The advantage of fetching say four samples per work item is that you can test if all four samples have the
same bin. In that case you can use a single atomic to increment by 4 instead of four distinct atomics of 1, so this should be 4x faster for the worst case.
Sure, and this is precisely my argument for lane swizzling! :) But it should be noted that it reduces some of the overall parallelism of the kernel (turns it into ILP effectively) which with these high-end ATI GPUs is becoming problematic... they're so wide and require so much latency hiding that it's hard to fill them, particularly at lower resolutions.

Similarly you can aggregate min and max for the light if all four samples hit the same bin, for another 4x speed-up.
Sure. With lane swizzling I do the address math across the SIMD lanes and conservatively combine ones that match. I don't test all of the possibilities but I do a pow-2 style paired reduction and only combine addresses that match. This catches the most important case of "all the same" and does pretty well in the average case too. With Gather4 I could certainly do something similar for the 4-wide vector.

On NVidia, because it seems atomics are running at "return-value rate" and since a sample's light coordinate can't be both min and max, it might be worth making min/max atomics mutually exclusive. i.e. use the return value from max to decide if the min atomic is even worth executing.
Well, it can be both min and max if it's the first/only sample in the bin :)

Might be worth giving this memory, i.e. each work item remembers binID and min/max for the prior sample. Potentially have several bins memorised like this. Anything to avoid a collision...
Software cache style? I assume it would be best then to reorganize the threads so that each one traverses a continuous range rather than each iteration of the warp handling a block. This would sabotage memory coalescing on the load but I guess you could technically always load it in and reorganize in shared memory... if that worked out to be worth it.

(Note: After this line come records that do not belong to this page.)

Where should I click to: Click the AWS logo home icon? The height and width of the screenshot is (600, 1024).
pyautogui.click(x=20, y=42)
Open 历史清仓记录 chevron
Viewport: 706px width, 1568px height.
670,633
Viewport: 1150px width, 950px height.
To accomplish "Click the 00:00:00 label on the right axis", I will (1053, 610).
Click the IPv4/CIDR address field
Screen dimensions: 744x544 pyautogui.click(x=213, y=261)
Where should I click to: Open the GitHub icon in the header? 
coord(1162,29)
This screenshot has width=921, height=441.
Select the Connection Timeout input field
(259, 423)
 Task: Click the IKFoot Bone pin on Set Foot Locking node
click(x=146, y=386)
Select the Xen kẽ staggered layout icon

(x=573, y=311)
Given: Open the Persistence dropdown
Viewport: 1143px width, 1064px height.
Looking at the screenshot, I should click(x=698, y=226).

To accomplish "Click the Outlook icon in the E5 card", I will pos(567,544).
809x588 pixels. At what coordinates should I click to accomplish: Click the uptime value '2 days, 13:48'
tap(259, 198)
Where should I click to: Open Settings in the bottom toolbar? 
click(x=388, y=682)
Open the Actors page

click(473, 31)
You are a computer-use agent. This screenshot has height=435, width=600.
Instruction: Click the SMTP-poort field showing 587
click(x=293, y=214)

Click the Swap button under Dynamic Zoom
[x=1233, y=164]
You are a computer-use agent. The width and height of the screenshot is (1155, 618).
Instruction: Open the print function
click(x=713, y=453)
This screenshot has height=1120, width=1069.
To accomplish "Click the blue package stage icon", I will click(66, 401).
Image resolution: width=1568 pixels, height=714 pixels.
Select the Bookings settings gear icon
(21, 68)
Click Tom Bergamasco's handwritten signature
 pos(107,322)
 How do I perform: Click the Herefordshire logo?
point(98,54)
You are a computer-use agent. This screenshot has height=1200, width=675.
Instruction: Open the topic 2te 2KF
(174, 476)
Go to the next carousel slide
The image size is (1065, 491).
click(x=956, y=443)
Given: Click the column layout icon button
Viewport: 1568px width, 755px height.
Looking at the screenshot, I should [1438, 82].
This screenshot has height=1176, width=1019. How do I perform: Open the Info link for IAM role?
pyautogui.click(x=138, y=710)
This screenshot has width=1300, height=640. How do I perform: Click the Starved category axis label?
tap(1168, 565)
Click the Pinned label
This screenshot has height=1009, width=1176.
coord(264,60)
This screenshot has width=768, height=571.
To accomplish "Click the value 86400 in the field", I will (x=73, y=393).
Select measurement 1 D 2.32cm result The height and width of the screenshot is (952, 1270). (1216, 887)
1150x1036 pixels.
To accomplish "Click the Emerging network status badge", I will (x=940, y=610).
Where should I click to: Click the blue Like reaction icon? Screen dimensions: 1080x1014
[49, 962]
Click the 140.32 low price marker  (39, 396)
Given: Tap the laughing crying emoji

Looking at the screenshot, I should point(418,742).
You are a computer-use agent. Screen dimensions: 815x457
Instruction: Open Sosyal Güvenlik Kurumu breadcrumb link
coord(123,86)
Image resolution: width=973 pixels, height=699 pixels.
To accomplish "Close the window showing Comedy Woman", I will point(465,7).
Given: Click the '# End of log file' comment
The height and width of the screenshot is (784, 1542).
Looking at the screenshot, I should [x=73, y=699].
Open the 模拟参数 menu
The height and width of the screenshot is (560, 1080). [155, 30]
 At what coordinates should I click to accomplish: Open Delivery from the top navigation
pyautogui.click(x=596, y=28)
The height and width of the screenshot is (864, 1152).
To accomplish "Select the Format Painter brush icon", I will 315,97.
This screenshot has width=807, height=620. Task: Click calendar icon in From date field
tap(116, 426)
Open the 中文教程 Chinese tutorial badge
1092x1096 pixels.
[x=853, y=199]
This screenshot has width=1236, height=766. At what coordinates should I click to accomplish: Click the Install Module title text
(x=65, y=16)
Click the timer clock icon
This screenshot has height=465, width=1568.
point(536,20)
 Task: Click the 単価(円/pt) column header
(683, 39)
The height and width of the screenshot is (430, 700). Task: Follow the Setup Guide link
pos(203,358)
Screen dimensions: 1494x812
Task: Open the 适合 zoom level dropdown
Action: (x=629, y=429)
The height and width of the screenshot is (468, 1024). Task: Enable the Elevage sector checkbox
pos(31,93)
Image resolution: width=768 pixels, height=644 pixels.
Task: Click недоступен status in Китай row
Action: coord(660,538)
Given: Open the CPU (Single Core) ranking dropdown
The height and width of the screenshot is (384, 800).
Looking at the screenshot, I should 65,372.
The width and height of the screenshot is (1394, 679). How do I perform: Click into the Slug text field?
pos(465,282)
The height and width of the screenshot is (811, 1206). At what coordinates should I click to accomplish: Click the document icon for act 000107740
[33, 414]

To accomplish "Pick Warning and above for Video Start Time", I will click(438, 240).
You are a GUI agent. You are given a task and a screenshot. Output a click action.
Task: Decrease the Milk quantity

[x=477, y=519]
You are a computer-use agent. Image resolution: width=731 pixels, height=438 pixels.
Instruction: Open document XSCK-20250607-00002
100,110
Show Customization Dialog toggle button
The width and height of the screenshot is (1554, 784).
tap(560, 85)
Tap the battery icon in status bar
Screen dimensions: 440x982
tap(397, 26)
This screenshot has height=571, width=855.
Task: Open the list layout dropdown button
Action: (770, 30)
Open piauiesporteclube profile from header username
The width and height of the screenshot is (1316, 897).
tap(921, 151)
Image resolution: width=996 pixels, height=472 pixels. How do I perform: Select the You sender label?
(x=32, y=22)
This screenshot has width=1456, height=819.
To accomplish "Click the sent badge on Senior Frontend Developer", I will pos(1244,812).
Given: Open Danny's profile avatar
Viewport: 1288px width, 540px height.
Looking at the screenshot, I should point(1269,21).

Definitely an interesting suggestion... I'll see if I can get some time to play with it!
 
That is only in terms of the indices that you get into your shader. There's no discussion/guarantees about how those indices get packed into a SIMD block/warp/wavefront since they still like to pretend that these machines might not be SIMD Implementations could pack indices [0,0]-[16,0] into a SIMD warp, [0,0]-[0,16], [0,0]-[4,4], etc. Obviously each of these changes the memory access pattern of the kernel.
With the dual constraints of local memory (shared) and workgroup synchronisation the hardware threads that constitute a workgroup share a core.

Underlying that is a 1D execution domain and one or more 1D buffers, regardless of what's declared.

It seems like they use the load/store path for everything but real texture lookups (not entirely sure what they do with "Load", but definitely for the fetches that require no data or address conversions, etc). These seem to go through the regular path and get cached in the core L1.
Maybe NVidia's latest tools provide some insight?

Ah I see, interesting. I guess that's probably because it's from a Z-buffer which is most likely swizzled, etc. That actually begs the question as to whether or not NVIDIA has to go through the TEX unit to get the address swizzling as well... quite possibly yes.
Well, I don't have any insights on what NVidia prefers, and I'm not much good at D3D either...

The next question of course is how gather4 works (or doesn't?) with MSAAed surfaces since this code technically references a sample index as well (although it basically gets compiled out when MSAA_SAMPLES=1).
Not sure what happens with 8xMSAA, is 4xMSAA a special case with a nice swizzle and everything else is linear?...

Sure, and this is precisely my argument for lane swizzling!
Which I think is viable on the GPUs, through local memory as a communication medium.

But it should be noted that it reduces some of the overall parallelism of the kernel (turns it into ILP effectively) which with these high-end ATI GPUs is becoming problematic... they're so wide and require so much latency hiding that it's hard to fill them, particularly at lower resolutions.
And what happens with 1000 cores?

Actually, of course, 1000 cores means you've got "1000 atomics per clock" - so that would be pretty useful for this kernel. Ironically Larrabee has the highest core count of all these competing chips currently.

Sure. With lane swizzling I do the address math across the SIMD lanes and conservatively combine ones that match. I don't test all of the possibilities but I do a pow-2 style paired reduction and only combine addresses that match. This catches the most important case of "all the same" and does pretty well in the average case too. With Gather4 I could certainly do something similar for the 4-wide vector.
So is the Larrabee version faster than 1.4ms? What's the worst-case like?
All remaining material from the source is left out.